_Given task 1_
Answer these questions from the Matthew 9:14 article, one line for each:
(a) Which edition is the original Greek of the verse quoted from?
(b) Which parallel verse in Luke does the analysis cite?
(c) According to Chrysostom, how often did the Pharisee say he fasted?
_Given task 2_
Continue the Matthew 9:14 article from the point where it stops.

### Page extract

- Book: Gospel of Matthew
- Christian Bible part: New Testament

= Matthew 9:14 =

Matthew 9:14 is a verse in the ninth chapter of the Gospel of Matthew in the New Testament.

==Content==
In the original Greek according to Westcott-Hort this verse is:
Τότε προσέρχονται αὐτῷ οἱ μαθηταὶ Ἰωάννου, λέγοντες, Διὰ τί ἡμεῖς καὶ οἱ Φαρισαῖοι νηστεύομεν πολλά, οἱ δὲ μαθηταί σου οὐ νηστεύουσι;

In the King James Version of the Bible the text reads:
Then came to him the disciples of John, saying, Why do we and the Pharisees fast oft, but thy disciples fast not?

The New International Version translates the passage as:
Then John's disciples came and asked him, "How is it that we and the Pharisees fast, but your disciples do not fast?"

==Analysis==
Here it appears that the Scribes and Pharisees induce John's disciples to bring a charge against Christ and his disciples from the common fasting they both practiced. The parallel verse in Luke 5:33 seems to indicate that although the disciples and Christ kept the normal Jewish fasts they did not go beyond to anything stricter. According to MacEvilly they appear to be saying, "why do you profess yourself to be a master of perfection and yet we fast more than you." Lapide postulates that perhaps the disciples of John said these things out of zeal for their master, and envy of Christ, preferring John to Him.

==Commentary from the Church Fathers==
Glossa Ordinaria: " When He had replied to them respecting eating and converse with sinners, they next assault Him on the matter of food; Then came to him the disciples of John, saying, Why do we and the Pharisees fast often, but thy disciples fast not?"

Jerome: " O boastful enquiry and ostentation of fasting much to be blamed, nor can John’s disciples be excused for their taking part with the Pharisees who they knew had been condemned by John, and for bringing a false accusation against Him whom they knew their master had preached."

Chrysostom: " What they say comes to this, Be it that you do this as Physician of souls, but why do your disciples neglect fasting and approach such tables? And to augment the weight of their charge by comparison, they put themselves first, and then the Pharisees. They fasted as they learnt out of the Law, as the Pharisee spoke, I fast twice in the week; (Luke 18:12.) the others learnt it of John."

######
### Data extract

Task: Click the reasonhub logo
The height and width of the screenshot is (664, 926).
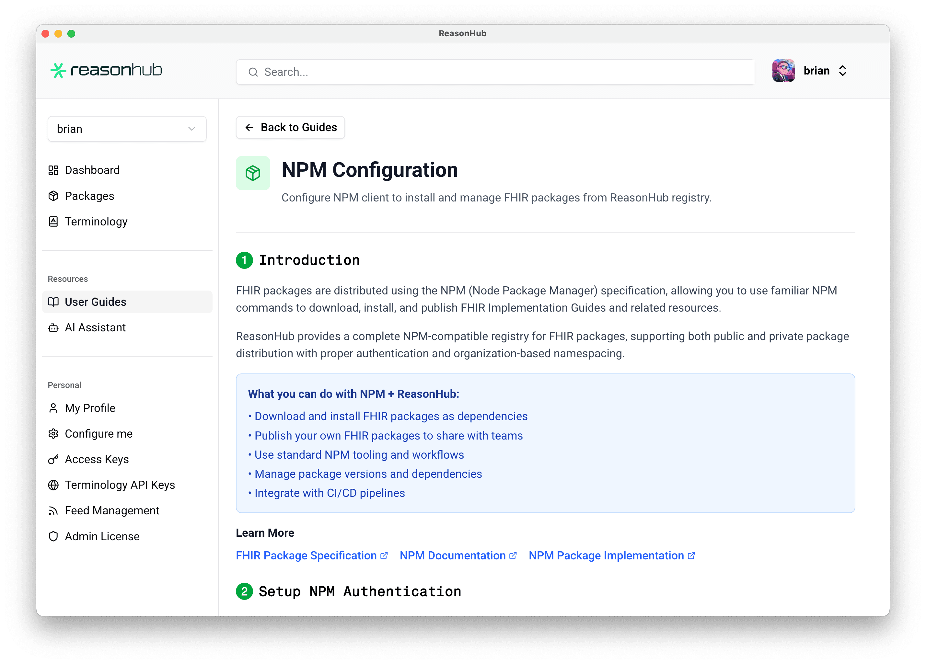Action: [x=106, y=70]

######

_Expected output 1_
(a) Westcott-Hort
(b) Luke 5:33
(c) Twice in the week

_Expected output 2_
Rabanus Maurus: " For John drank neither wine, nor strong drink, increasing his merit by abstinence, because he had no power over nature. But the Lord who has power to forgive sins, why should He shun sinners that eat, since He has power to make them more righteous than those that eat not? Yet doth Christ fast, that you should not avoid the command; but He eats with sinners that you may know His grace and power."

Augustine: " Though Matthew mentions only the disciples of John as having made this enquiry, the words of Mark rather seem to imply that some other persons spoke of others, that is, the guests spoke concerning the disciples of John and the Pharisees—this is still more evident from Luke; why then does Matthew here say, Then came unto him the disciples of John, (Luck 5:33.) unless that they were there among other guests, all of whom with one consent put this objection to Him?"

Chrysostom: " Or; Luke relates that the Pharisees, but Matthew that the disciples of John, said thus, because the Pharisees had taken them with them to ask the question, as they afterwards did the Herodians. Observe how when strangers, as before the Publicans, were to be defended, He accuses heavily those that blamed them; but when they brought a charge against His disciples, He makes answer with mildness. And Jesus saith unto them, Can the children of the bridegroom mourn as long as the bridegroom is with them? Before He had styled Himself Physician, now Bridegroom, calling to mind the words of John which he had said, He that hath the bride is the bridegroom. (John 3:29.)"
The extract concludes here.